Au début des années 1990, après l’effondrement du bloc soviétique, Cuba perd son principal partenaire commercial. Il faut imaginer un PIB qui en deux ans s’effondre de 38 %, c’est plus que ce qu’ont connu les Grecs au cours des dernières années. La production alimentaire dégringole. Pour les Cubains, c’est une période alimentaire très compliquée, extrêmement dure. La fameuse « période spéciale ».
Un choc, mais qui a permis l’émergence d’un mouvement tout à fait différent : il a fallu réintroduire de la diversité dans l’agriculture pour avoir plus d’autonomie, moins dépendante des importations de produits chimiques synthétiques. C’est le développement de l’agroécologie. Contrairement à une lente sensibilisation en Europe, il y a eu à Cuba l’urgente nécessité de se nourrir.
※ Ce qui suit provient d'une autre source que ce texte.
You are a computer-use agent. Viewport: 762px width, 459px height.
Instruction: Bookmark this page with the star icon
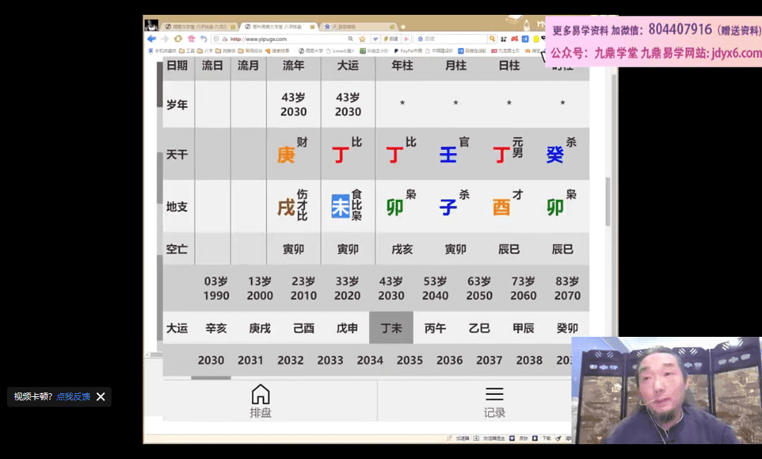(362, 39)
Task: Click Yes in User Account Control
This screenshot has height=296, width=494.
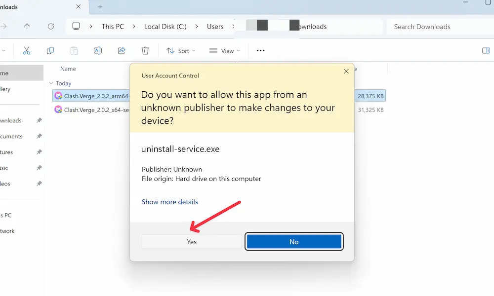Action: tap(192, 242)
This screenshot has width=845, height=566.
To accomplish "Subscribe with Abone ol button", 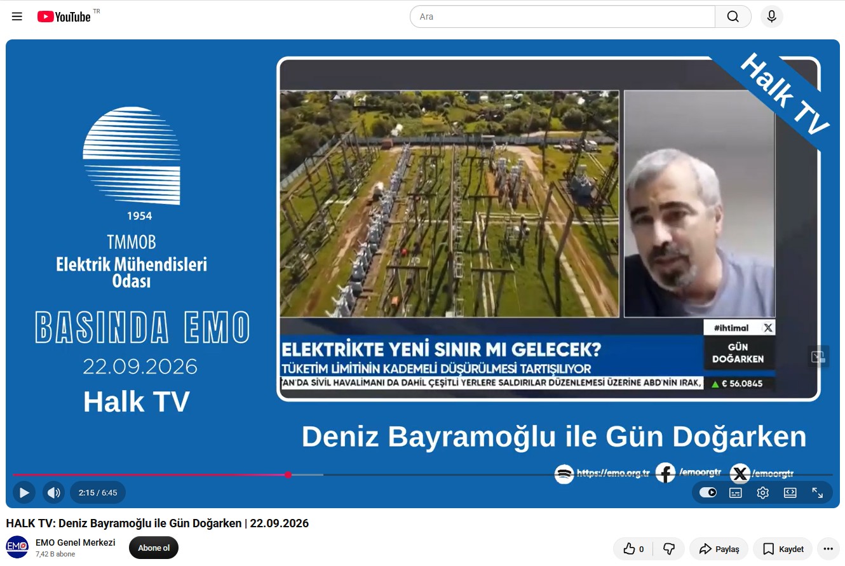I will 154,548.
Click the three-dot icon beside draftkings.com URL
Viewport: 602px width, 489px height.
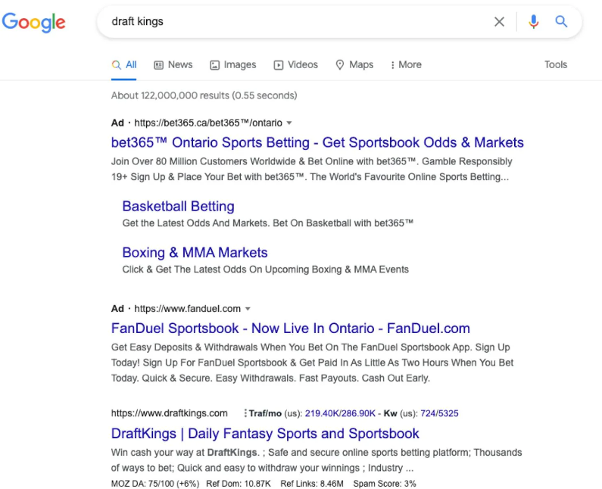tap(245, 413)
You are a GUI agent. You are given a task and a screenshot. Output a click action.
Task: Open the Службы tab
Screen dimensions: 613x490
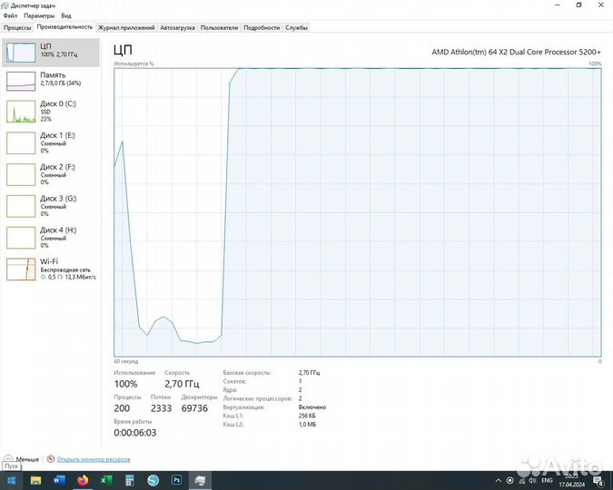(x=296, y=27)
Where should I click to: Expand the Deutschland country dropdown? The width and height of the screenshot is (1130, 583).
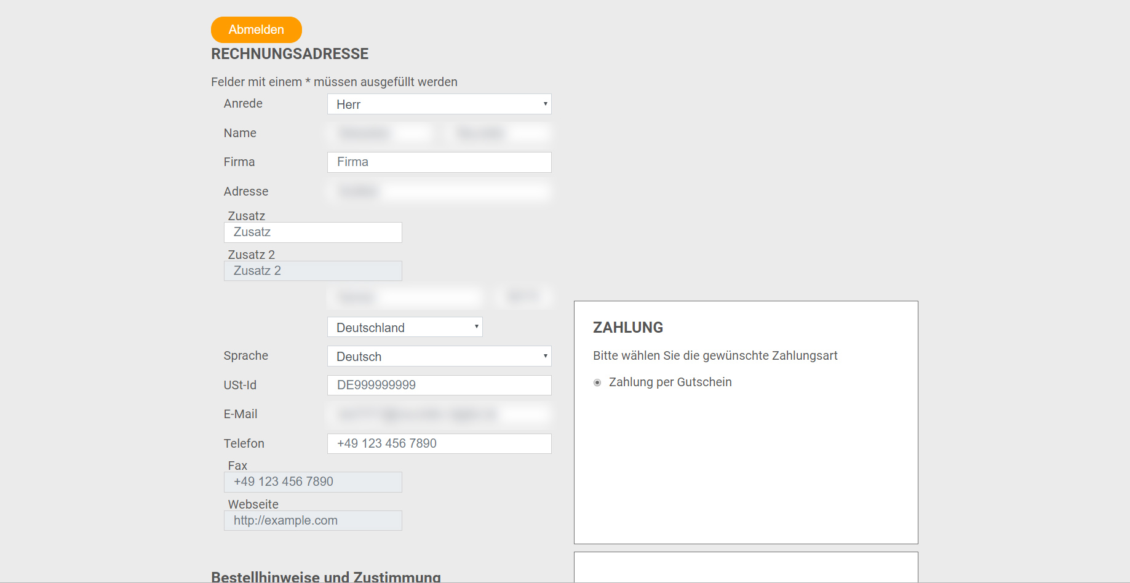pyautogui.click(x=404, y=327)
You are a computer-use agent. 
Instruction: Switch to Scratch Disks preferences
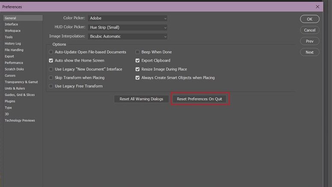pyautogui.click(x=15, y=69)
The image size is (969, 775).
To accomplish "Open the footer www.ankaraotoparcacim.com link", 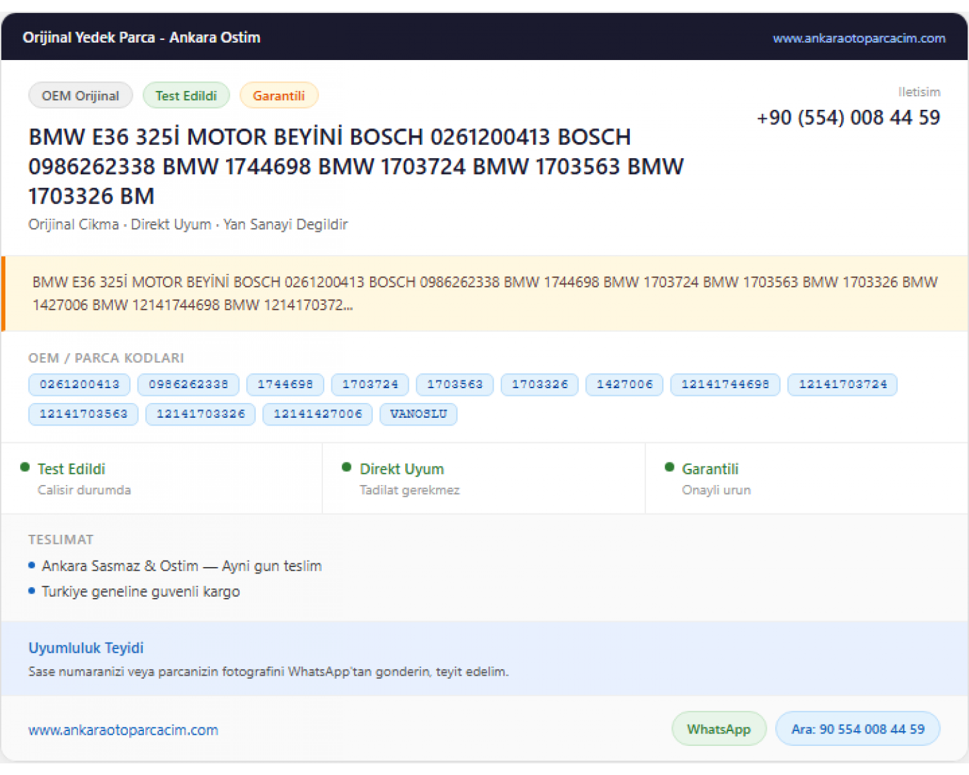I will (123, 730).
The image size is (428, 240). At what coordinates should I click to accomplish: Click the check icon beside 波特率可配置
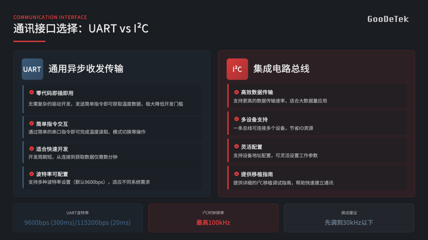(x=32, y=174)
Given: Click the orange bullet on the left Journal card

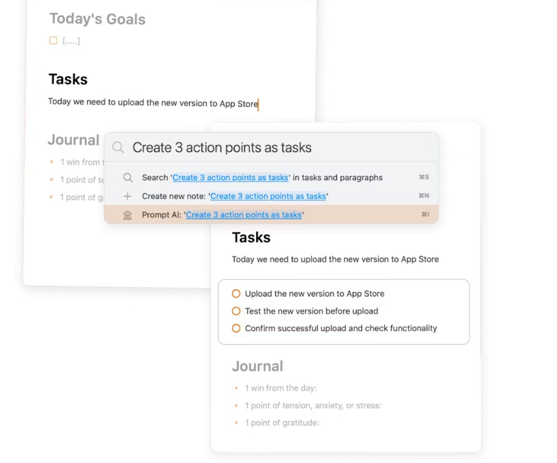Looking at the screenshot, I should point(52,162).
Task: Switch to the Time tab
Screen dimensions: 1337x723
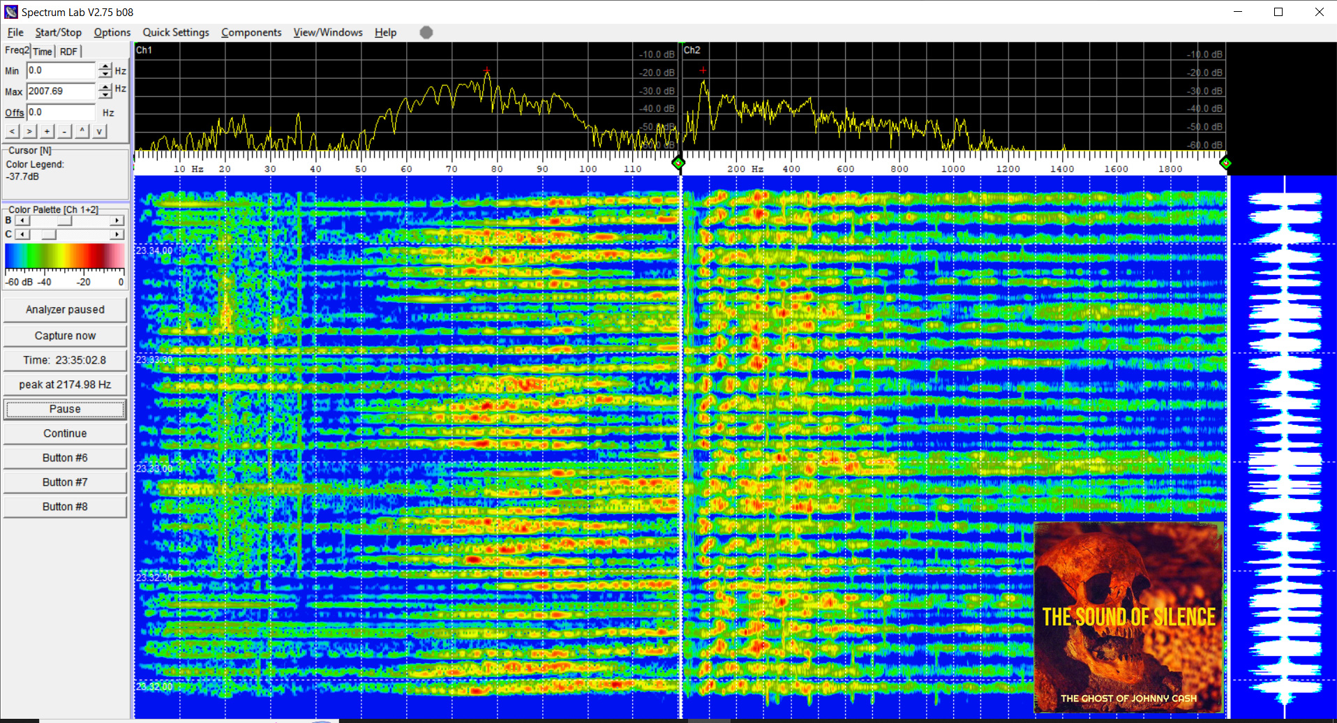Action: pyautogui.click(x=43, y=52)
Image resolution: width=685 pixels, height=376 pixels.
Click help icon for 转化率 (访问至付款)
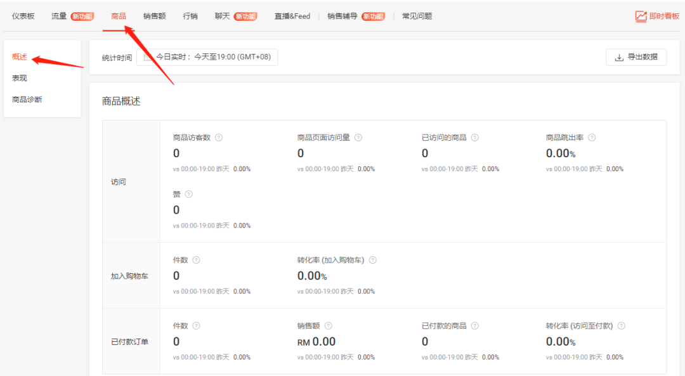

Cuba est donc un laboratoire pour le monde puisqu’on n’a jamais tenté une reconversion du système agricole à cette échelle.
Concrètement, l’agroécologie cubaine, ça ressemble à quoi ?
Beaucoup d’agriculture urbaine : Cuba compte plus de 380 000 exploitations agricoles urbaines, qui produisent plus de 1,5 million de tonnes de légumes. Ces exploitations fournissent 70 %, et parfois plus, des légumes frais à La Havane.
Et puis surtout, il y a le mouvement « Campesino a campesino » (De paysan à paysan). Le paysan est acteur de l’innovation technique et sociale. C’est lui qui teste l’agorécologie sur ses terres. Il y a aussi des ateliers de formation, des échanges de semences et des forums régionaux et nationaux de partages des savoir-faire.
L’agroécologie produit 65 % de l’alimentation du pays, alors qu’elle ne couvre que 25 % des terres agricoles. Ce mouvement agroécologique est justement au coeur de notre documentaire. Nous voulons filmer ces échanges, ces pratiques, ce mouvement social qui pourrait en inspirer d’autres.
La question sous-jacente est de savoir si l’agroécologie est un choix conjoncturel sur le court terme qui a été appliqué dans un temps particulier de crise, ou si c’est un choix structurel qui pourrait installer une vraie souveraineté alimentaire pour le pays ?
Quelle différence entre l’agroécologie cubaine et française ?
C’est une question complexe. À Cuba, le gouvernement peut définir un choix politique et organiser les règles du jeu de l’économie. Nous, on est dans des pays d’économie de marché, et où on a des gouvernants qui disent : « J’aimerais bien pouvoir faire çà, mais si je décide d’aller dans tel sens, on aura la fuite des capitaux, si je décide de favoriser les entreprises locales, je suis en désaccord avec l’Organisation mondiale du commerce ».
Cuba se crée des marges de manœuvres et c’est quelque chose d’important dont nous pourrions nous inspirer.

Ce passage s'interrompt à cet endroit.